In court, the devastated parents heard the account of what happened to their child.
"From [what Ireland told police] he sat outside drinking and every time he walked back inside he applied another form of violence," they said, as reported by News.com.au.
"Whether it was kicking him like a football, picking him up by his throat, squeezing him, pushing him down in his cot. Every time [he went inside] he did more."
The little boy’s body was covered in 78 bruises from being kicked and punched repeatedly.
Ireland had originally lied to investigators that Hemi had suffered a seizure, and tried to blame the injuries on the boy’s three-year-old sister.
Later, he admitted to being drunk.
"Just to think of the pain he was in. We weren’t there to protect him," Ms Goodwin said. "Think how scared he would have been."
Ms Goodwin says she blames herself for allowing "the predator" into their homes that should have been "Hemi’s safe haven."

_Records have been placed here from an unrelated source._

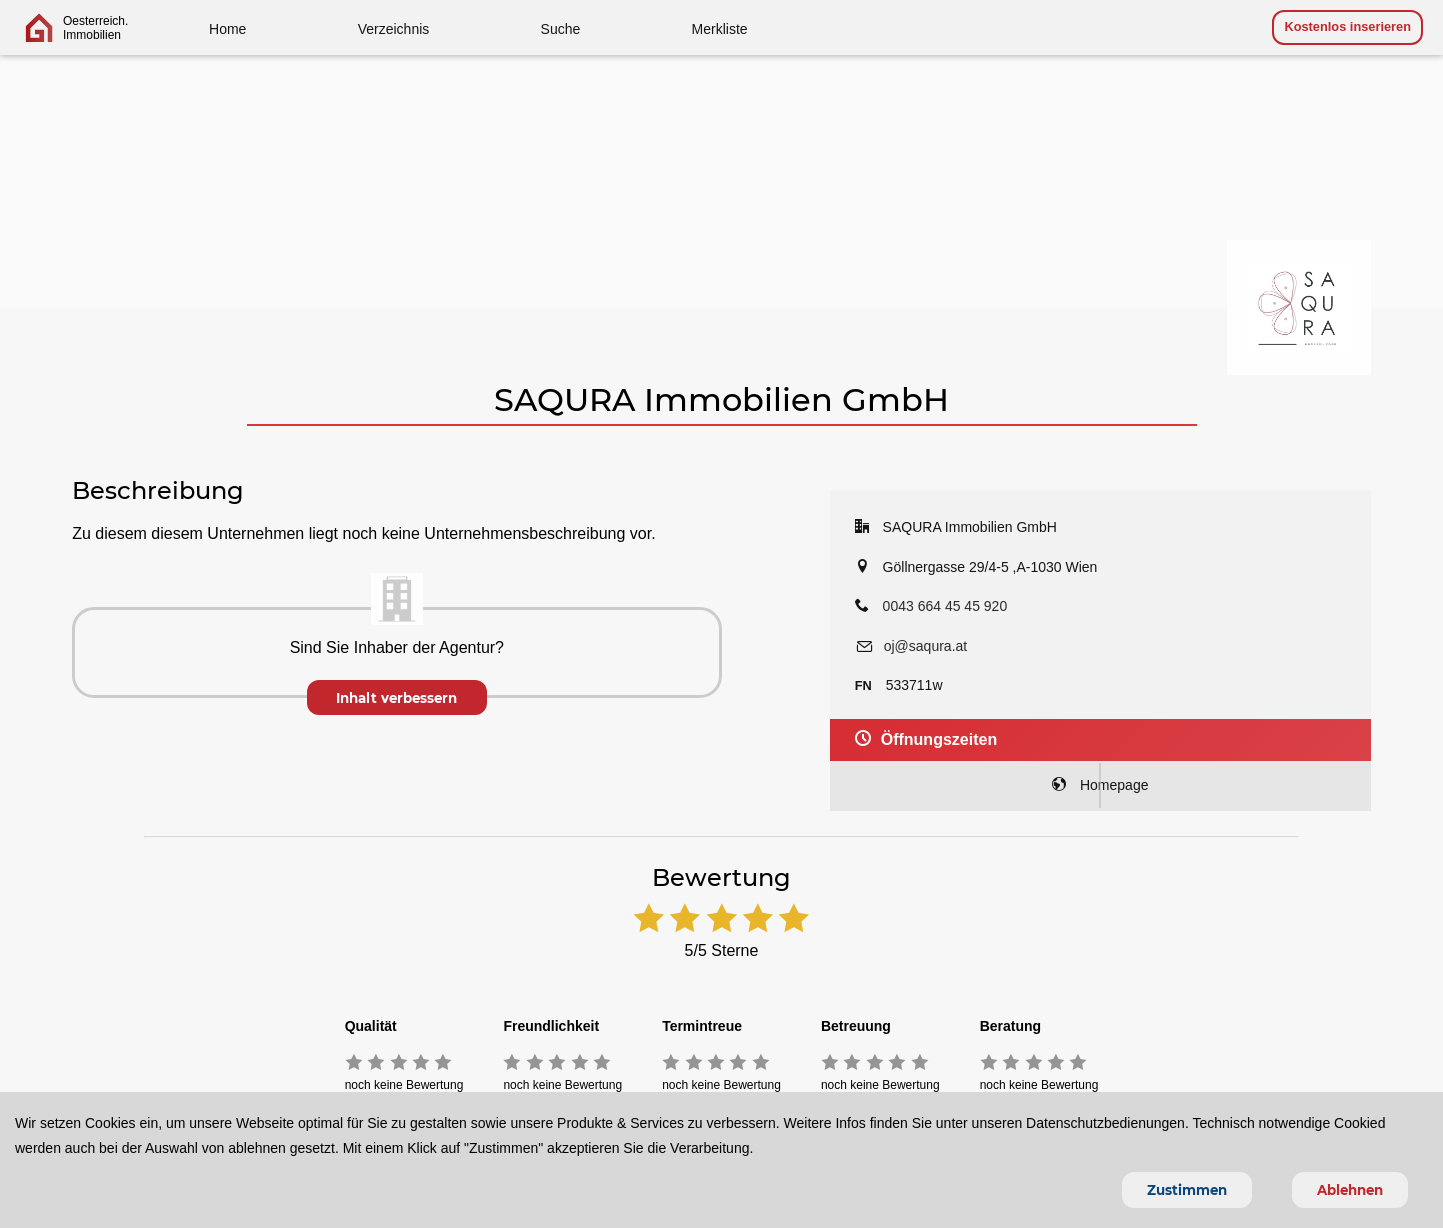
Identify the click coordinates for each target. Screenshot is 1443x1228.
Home (227, 29)
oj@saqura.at (925, 646)
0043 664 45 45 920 (945, 606)
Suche (561, 29)
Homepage (1100, 785)
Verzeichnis (394, 29)
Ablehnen (1350, 1190)
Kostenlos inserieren (1347, 26)
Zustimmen (1187, 1190)
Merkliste (720, 29)
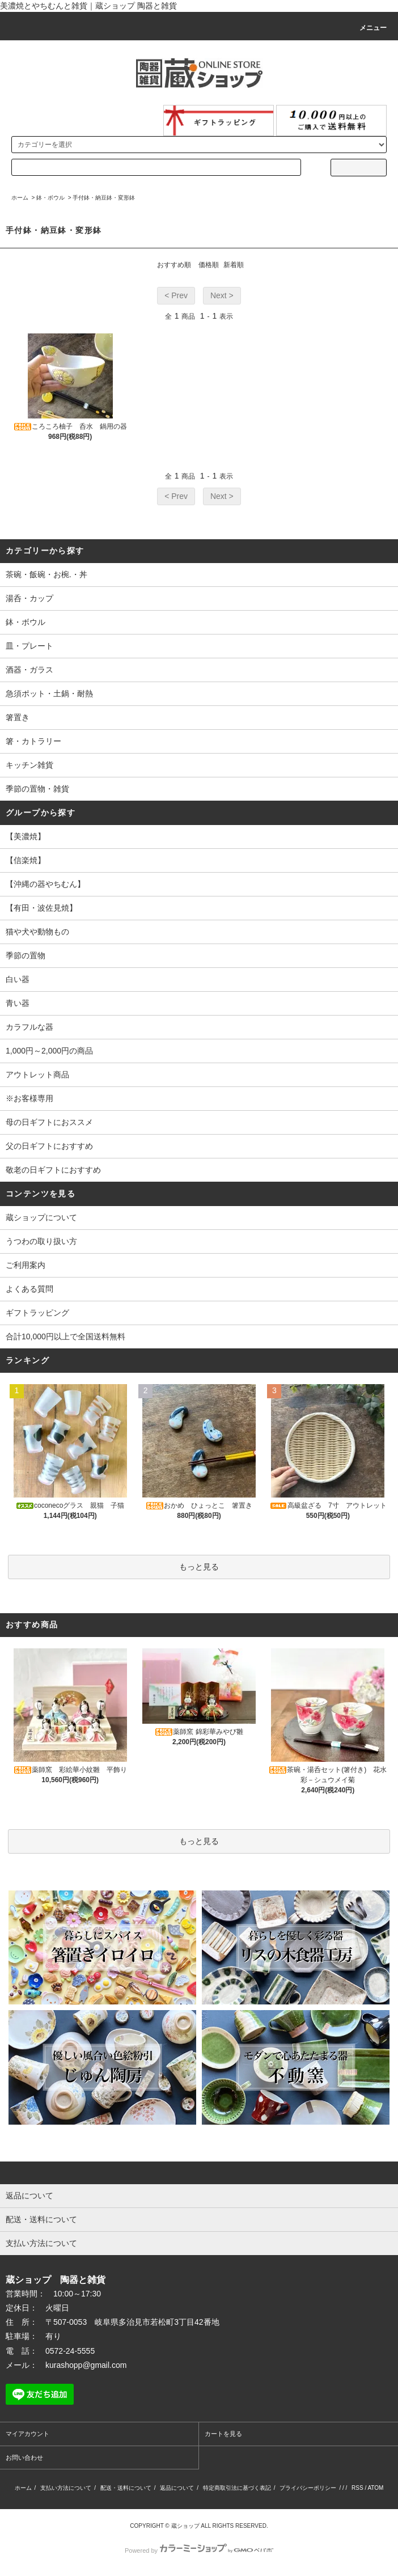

"I trusted him, I thought he was a friend," she said in her statement to the court.
The night Hemi was injured they spoke to Ireland at about 6.30pm. "He said everything was fine. If it was that he was struggling and he needed help, there was opportunity to say that."
Hemi's parents are appalled that the charges against Ireland were changed from murder to manslaughter and that he was only jailed for eight-and-a-half years with a parole eligibility date of as easy as March 2019. They have started a petition to change the way the prosecution system handles children's deaths.